He unbuttoned his flies and took care of his business. When he was finished, he repacked the hamper (a little surprised that his visitors hadn’t raided it), had a drink from the waterskin, and picked up the silver disc. His eye fell on the third button. The Widow Smack spoke up inside his head, telling him not to push it, to leave well enough alone, but Tim decided this was advice he would disregard. If he had paid attention to well-meaning advice, he wouldn’t be here. Of course, his mother might also have her sight . . . but Big Kells would still be his steppa. He supposed all of life was full of similar trades.

Hoping the damned thing wouldn’t explode, Tim pushed the button.

“Hello, traveler!” the woman’s voice said.
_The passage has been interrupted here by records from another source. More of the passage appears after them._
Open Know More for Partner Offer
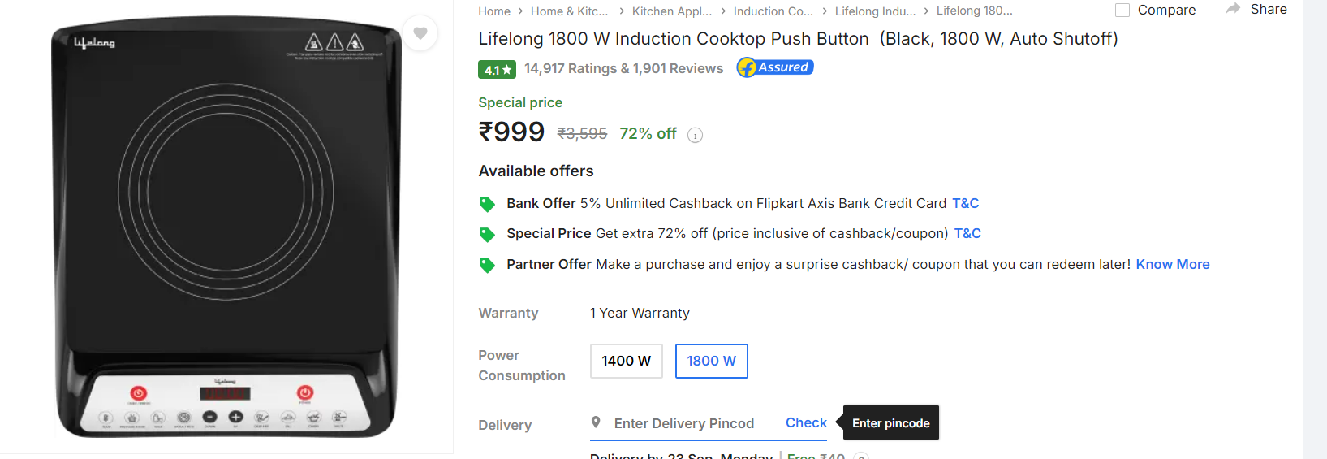Image resolution: width=1327 pixels, height=459 pixels. point(1173,264)

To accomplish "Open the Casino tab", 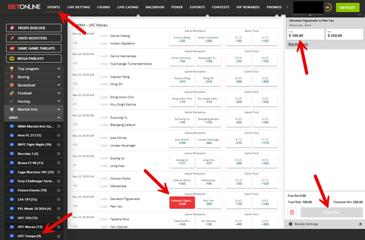I will point(104,8).
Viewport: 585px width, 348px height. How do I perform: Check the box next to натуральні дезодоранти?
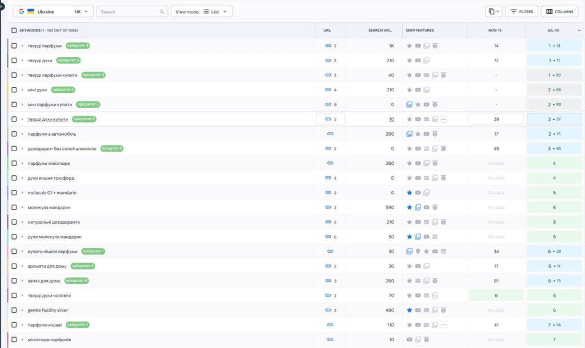(14, 222)
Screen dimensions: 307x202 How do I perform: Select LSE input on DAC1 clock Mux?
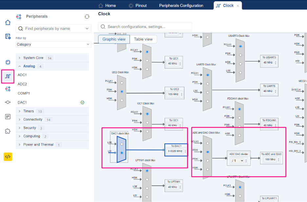122,144
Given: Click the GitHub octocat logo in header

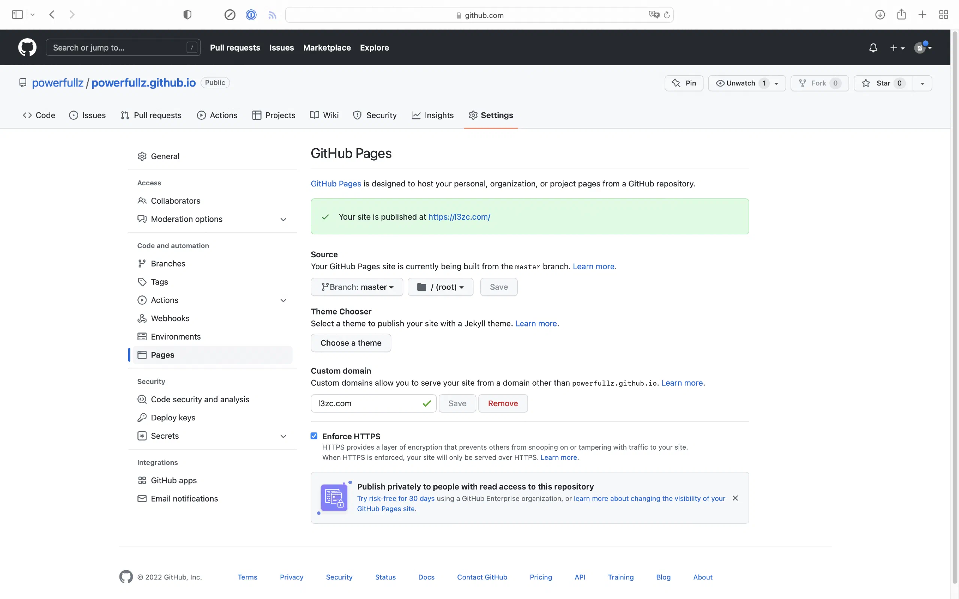Looking at the screenshot, I should (x=27, y=48).
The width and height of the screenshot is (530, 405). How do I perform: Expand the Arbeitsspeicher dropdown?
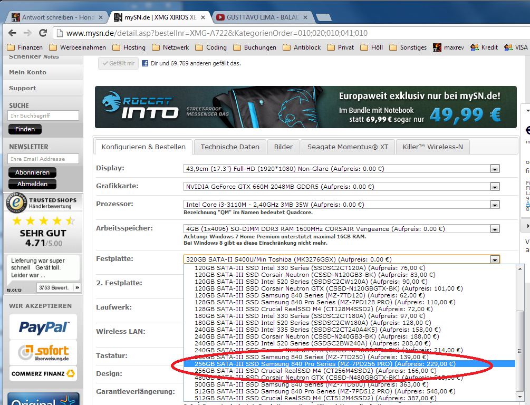pos(495,229)
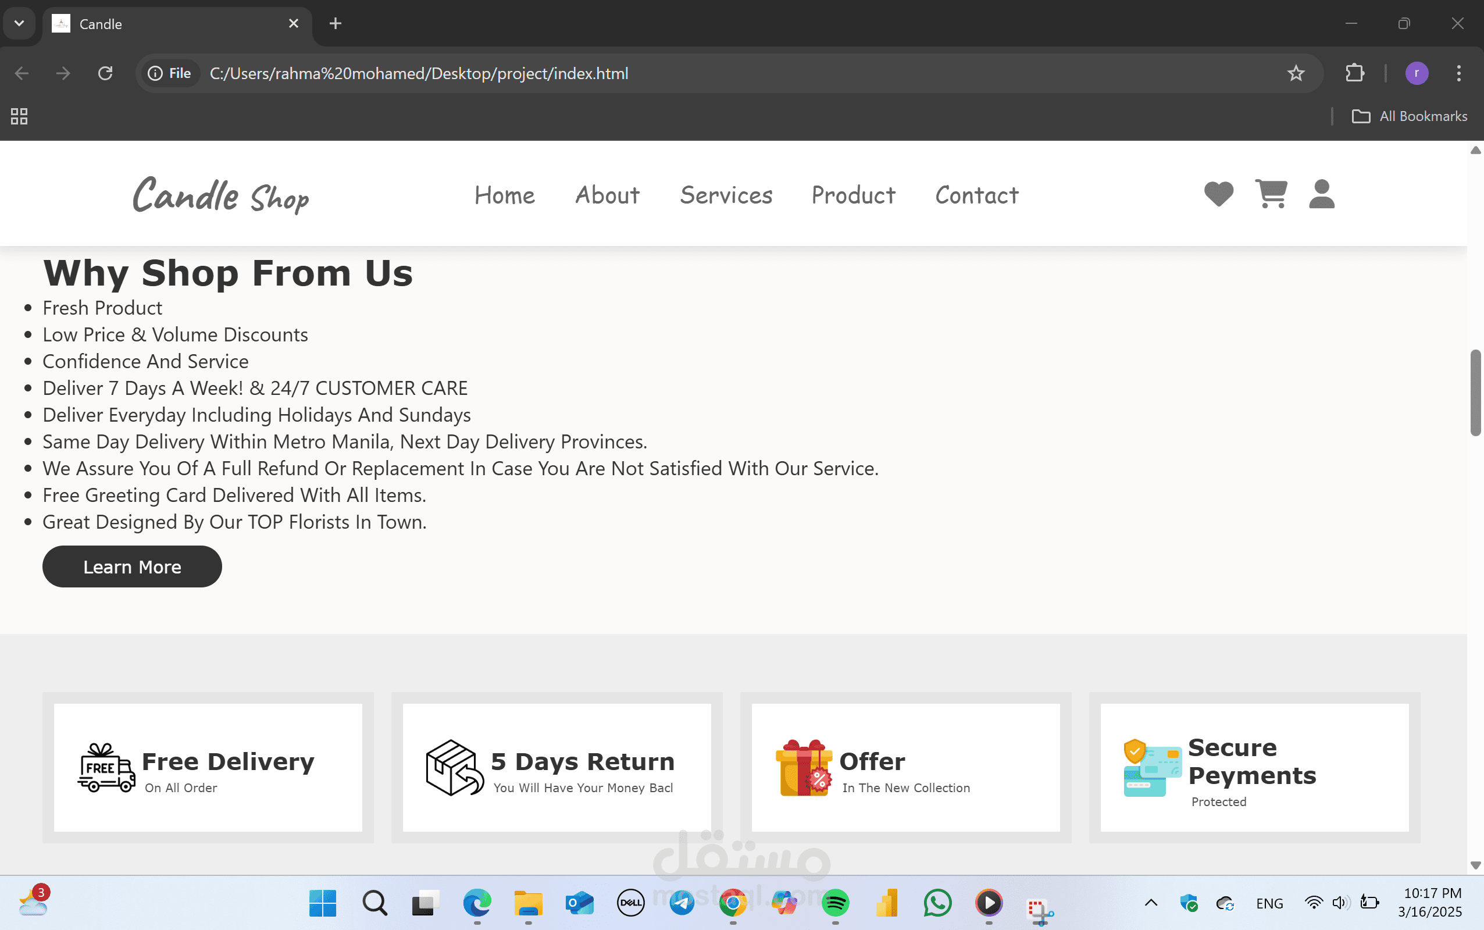Screen dimensions: 1484x930
Task: Open the Services nav item
Action: 726,195
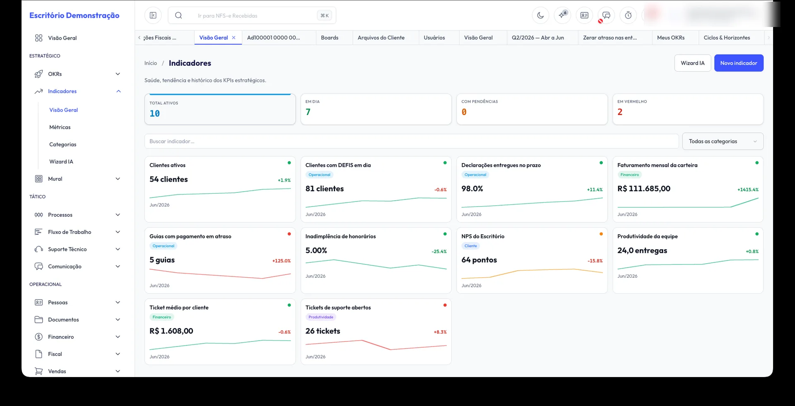Switch to the Meus OKRs tab
Viewport: 795px width, 406px height.
(671, 38)
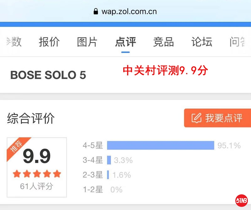
Task: Click the five orange stars rating
Action: (37, 173)
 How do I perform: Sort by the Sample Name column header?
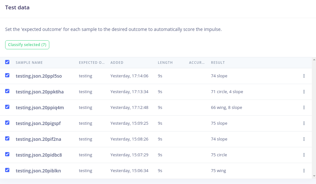29,63
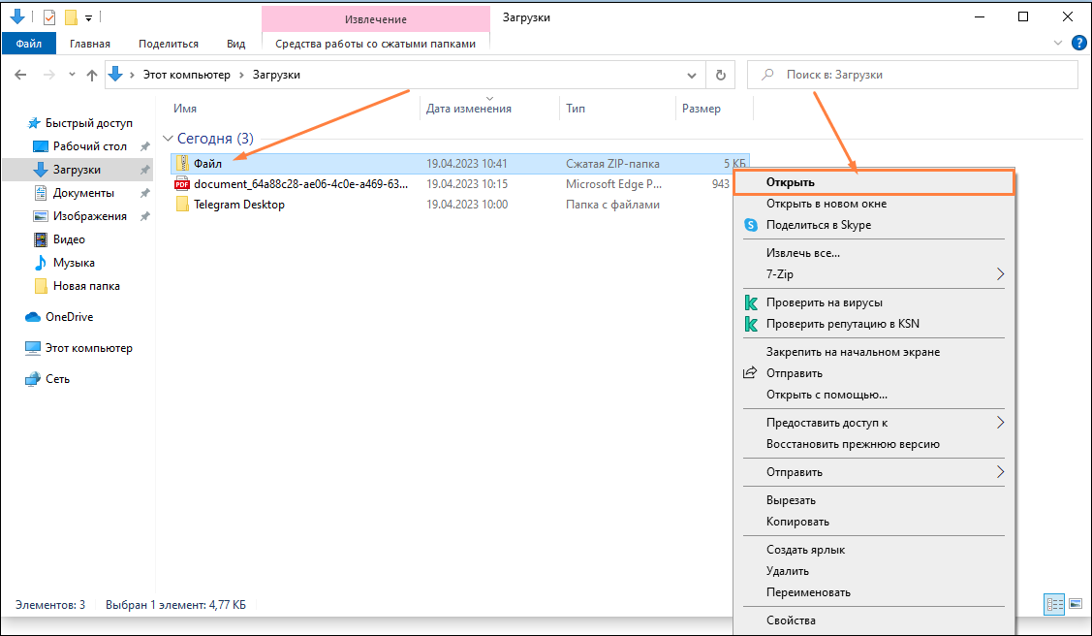Switch to large thumbnails view icon
Image resolution: width=1092 pixels, height=636 pixels.
click(1075, 604)
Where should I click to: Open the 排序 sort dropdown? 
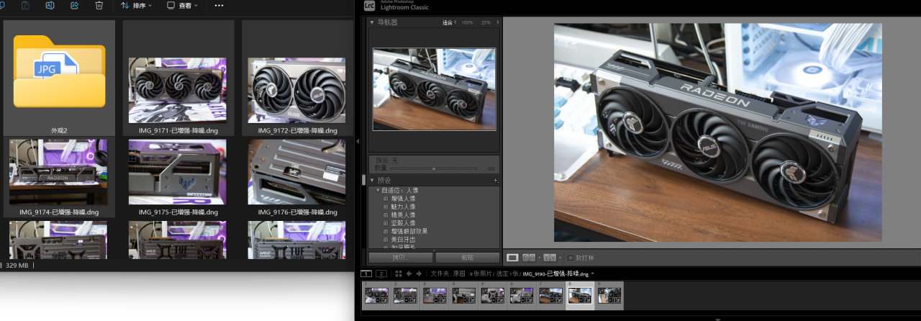coord(136,6)
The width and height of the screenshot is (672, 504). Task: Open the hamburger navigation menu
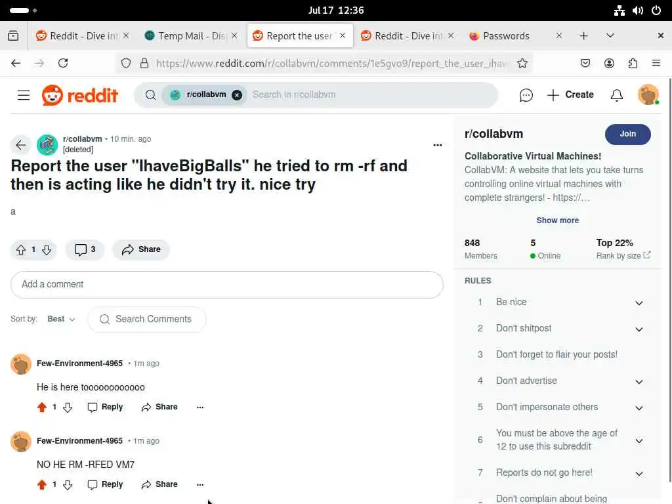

Tim began to hello her back, but she went on without acknowledging him. “Welcome to DARIA, a guidance service of North Central Positronics. You are on the Beam of the Cat, sometimes known as the Beam of the Lion or of the Tyger. You are also on the Way of the Bird, known variously as the Way of the Eagle, the Way of the Hawk, and the Way of the Vulturine. All things serve the Beam!”

“So they do say,” Tim agreed, so wonderstruck he was hardly aware he was speaking. “Although no one knows what it means.”

“You have left Waypoint Nine, in Fagonard Swamp. There is no Dogan in Fagonard Swamp, but there is a charging station. If you need a charging station, say yes and I will compute your course. If you do not need a charging station, say continue.

“Continue,” Tim said. “Lady . . . Daria . . . I seek Maerlyn—”

She overrode him. “The next Dogan on the current course is on the North Forest Kinnock, also known as the Northern Aerie. The charging station at the North Forest Kinnock Dogan is off-line. Disturbance in the Beam suggests magic at that location. There may also be Changed Life at that location. Detour is recommended. If you would like to detour, say detour and I will compute the necessary changes. If you would like to visit the North Forest Kinnock Dogan, also known as the Northern Aerie, say continue.

Tim considered the choices. If the Daria-thing was suggesting a detour, this Dogan-place was probably dangerous. On the other hand, wasn’t magic exactly what he had come in search of? Magic, or a miracle? And he’d already stood on the head of a dragon. How much more dangerous could the North Forest Kinnock Dogan be?

Maybe a lot, he admitted to himself . . . but he had his father’s ax, he had his father’s lucky coin, and he had a four-shot. One that worked, and had already drawn blood.

“Continue,” he said.

“The distance to the North Forest Kinnock Dogan is fifty miles, or forty-five-point-forty-five wheels. The terrain is moderate. Weather conditions . . .”

Daria paused. There was a loud click. Then:

“Directive Nineteen.”

“What is Directive Nineteen, Daria?”

“To bypass Directive Nineteen, speak your password. You may be asked to spell.”

“I don’t know what that means.”

“Are you sure you would not like me to plot a detour, traveler? I am detecting a strong disturbance in the Beam, indicating deep magic.”

“Is it white magic or black?” It was as close as Tim could come to asking a question the voice from the plate probably wouldn’t understand: Is it Maerlyn or is it the man who got Mama and me into this mess?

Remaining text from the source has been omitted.